Wolf - webcam from the wolf center center in Minnesota
This camera overlooks a pack of wolves living at the International Wolf Center in northern Minnesota. Four wolves move in front of the camera: Axel, Grayson, Denali and Bolz. From the north side of the wolf area, you can watch the wolves interact, eat and travel across 1,25 acres, which includes two dens, a filtered pond and a wooded area. Even in captivity, wolves can be elusive, so if you don't see them right away, take a close look at the background under the trees. Your patience will be rewarded.
Two wolves are from Arctic subspecies: Axel and Grayson. They are white and are 4 years old.
Boltz is brownish-white and represents subspecies of Great Plains. He is 8 years old.
Denali is a representative of the subspecies Rocky Mountain. He is gray and white and is 12 years old.

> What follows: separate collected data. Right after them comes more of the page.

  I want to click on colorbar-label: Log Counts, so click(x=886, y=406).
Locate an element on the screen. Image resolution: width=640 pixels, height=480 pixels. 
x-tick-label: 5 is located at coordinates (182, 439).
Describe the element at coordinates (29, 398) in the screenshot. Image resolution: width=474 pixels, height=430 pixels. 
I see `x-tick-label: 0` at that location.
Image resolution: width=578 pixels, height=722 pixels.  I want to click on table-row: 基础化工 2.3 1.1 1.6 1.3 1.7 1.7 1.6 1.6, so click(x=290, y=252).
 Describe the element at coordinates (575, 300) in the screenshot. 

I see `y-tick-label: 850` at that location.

Wolf is the largest representative of dogfish, weighs 35 to 52 kg. It is long 150 to 190 cm and high 65 to 80 cm. Females are smaller - weigh about 25% less than males. There are large differences in weight and size among the different subspecies of the wolf. For example, the red wolf (Canis Rufus) living on the lower Mississippi can weigh only 15 kg. The width of the wolves is also influenced by the latitude - the more northerly they live, the greater they are (Bergman's rule). The only exception to this rule is the Arctic wolf (Canis Lupus Arctos), which, despite being on the north, is smaller than the wolves living in the north of Canada and Alaska. The amount of prey in the area where they live is also affected. Logically, the more booty the bigger the wolves will grow. The full-size wolf reaches the age of about 1 of the year.

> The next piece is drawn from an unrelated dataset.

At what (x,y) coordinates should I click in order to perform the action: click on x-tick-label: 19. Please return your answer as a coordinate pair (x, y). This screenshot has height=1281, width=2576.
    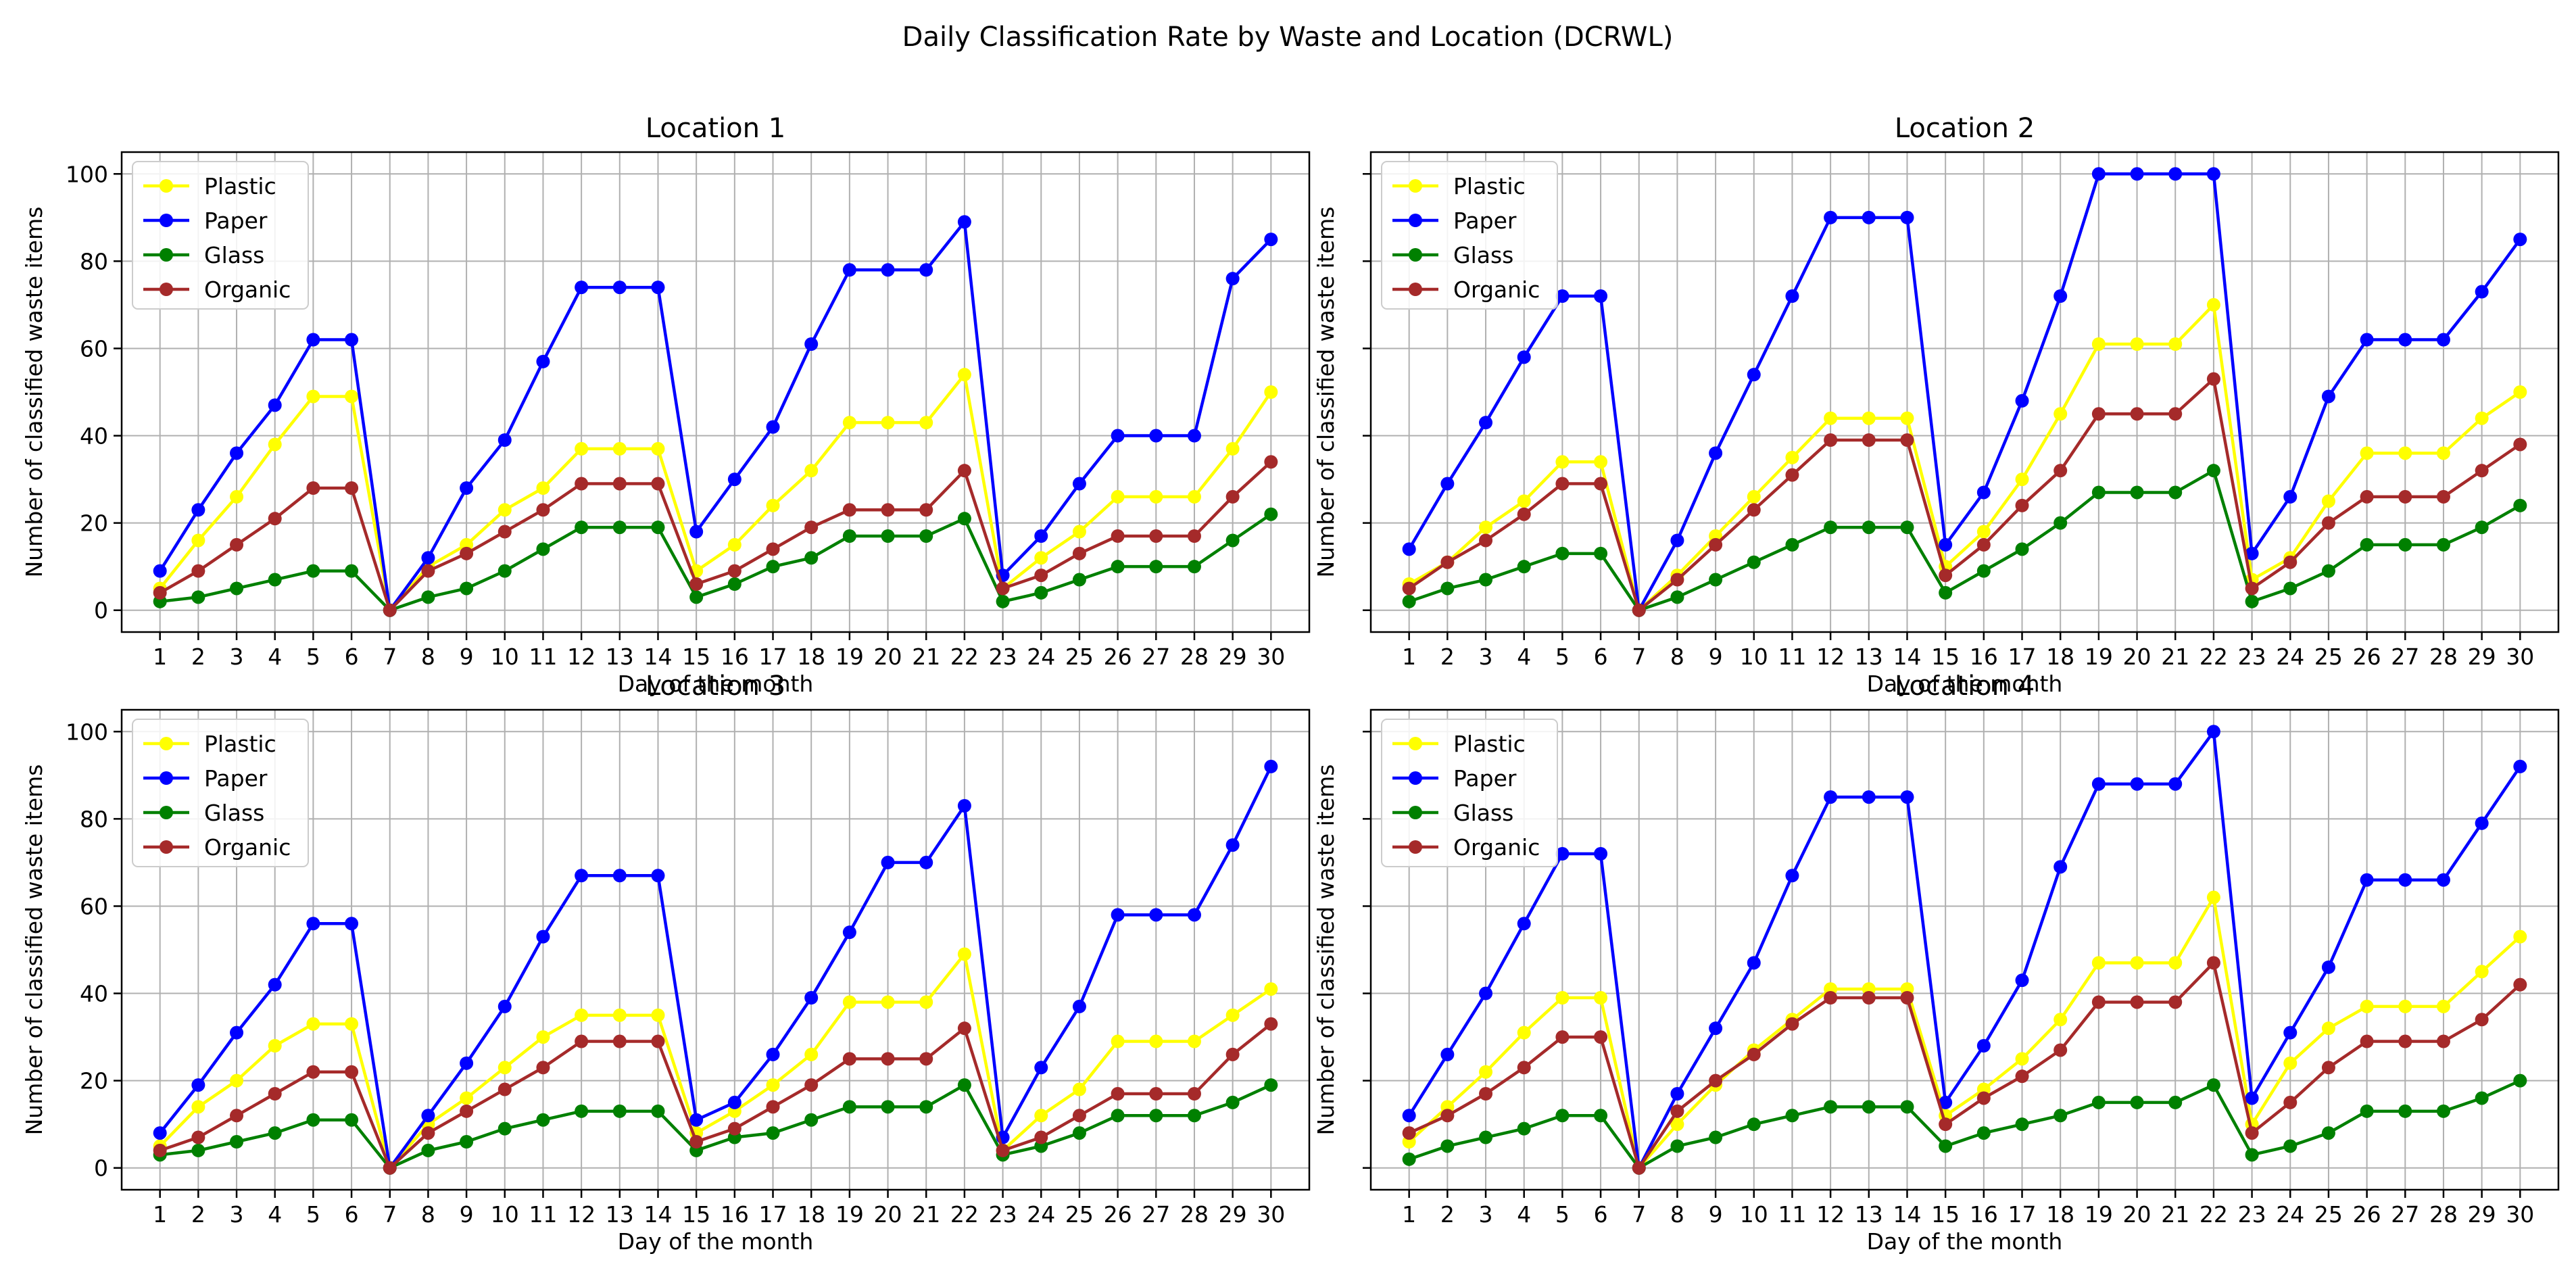
    Looking at the image, I should click on (850, 1214).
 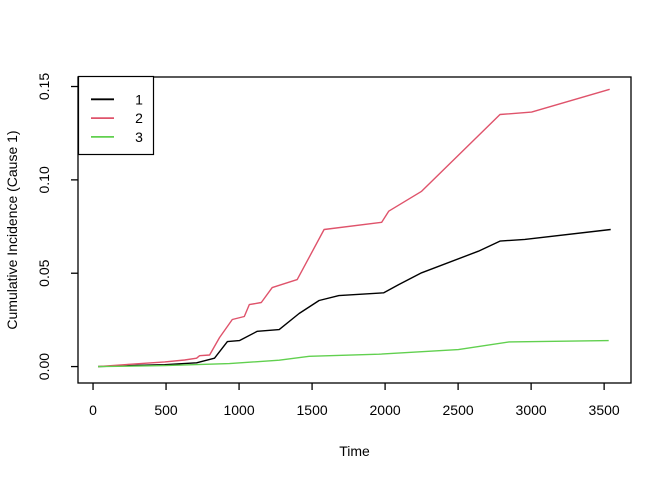 I want to click on x-tick-label: 1000, so click(x=238, y=410).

Wolves, like dogs or cats, are sensitive to vibrations and can recognize the approaching earthquake several days before it arrives. According to the intuition he can communicate with other members of the pack. There are always two "Alpha wolves" in the pack. They can have chicks. The other members of the pack are taking care of the youngsters. The mother grows in the mother's body 62 days, two months. During the first week, they are blind, and later begin to see.
When a wolf dives on a male "alpha wolf" and defeats him, alpha becomes a loner and the wolf becomes an alpha wolf. The defeated wolf becomes a "solitary" wolf and lives alone. Exceptionally, the wolf will accept another pack.